**DOCUMENT SEGMENT:**
⁂

- Theatrical release poster
- Directed by: Ravi Basrur
- Produced by: N. S. Rajkumar
- Starring: Shithil Shetty; Nagashree G. S.; Prasanna Shettigar Mandarti; Uday Kadabaal; Ravindra Devadiga; Nagaraj Servegar; Gunashree M. Nayak; Shridhar Kasarkodu; Shwetha Arehole; Prajwal Kinnal;
- Cinematography: Kirankumar R.
- Edited by: Karthik Valagerehalli; Mahesh S Reddy; Ravi Basrur;
- Music by: Ravi Basrur
- Production companies: Omkar Movies; Ravi Basrur Movies;
- Distributed by: Hombale Films
- Release date: 18 April 2025;
- Running time: 154 minutes
- Country: India
- Language: Kannada

= Veera Chandrahasa =

2025 Indian film by Ravi Basrur

Veera Chandrahasa is a 2025 Indian Kannada-language drama film directed by Ravi Basrur. The film stars Shithil Shetty, Nagashree G. S., Prasanna Shettigar Mandarti, Uday Kadabaal, Ravindra Devadiga, Nagaraj Servegar, Gunashree M. Nayak, Shridhar Kasarkodu, Shwetha Arehole, and Prajwal Kinnal.

== Plot ==
Veera Chandrahasa follows the life of Chandrahasa, an orphan discovered in the forest and raised by Kulinda, a noble of Kuntala. As he grows up, his virtues and noble character earn him respect.

⁂

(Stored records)
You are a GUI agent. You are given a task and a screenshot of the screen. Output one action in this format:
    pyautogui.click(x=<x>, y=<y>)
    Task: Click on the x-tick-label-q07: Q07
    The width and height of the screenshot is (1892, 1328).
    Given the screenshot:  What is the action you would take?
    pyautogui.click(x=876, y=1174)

⁂

**EXPLORE THE MATERIAL:**
(A) According to the Veera Chandrahasa article, which company distributed the film?
(B) Decide whether each statement agrees with the Veera Chandrahasa article, answering yes or no and quoting the deciding words: (i) The film has a running time of 154 minutes. (ii) Ravi Basrur wrote the music for the film. (iii) Chandrahasa is raised by a king of Kuntala.

**YOUR RESPONSES:**
(A) Hombale Films distributed the film.

(B)
(i) Yes: "Running time: 154 minutes"
(ii) Yes: "Music by: Ravi Basrur"
(iii) No: "raised by Kulinda, a noble of Kuntala"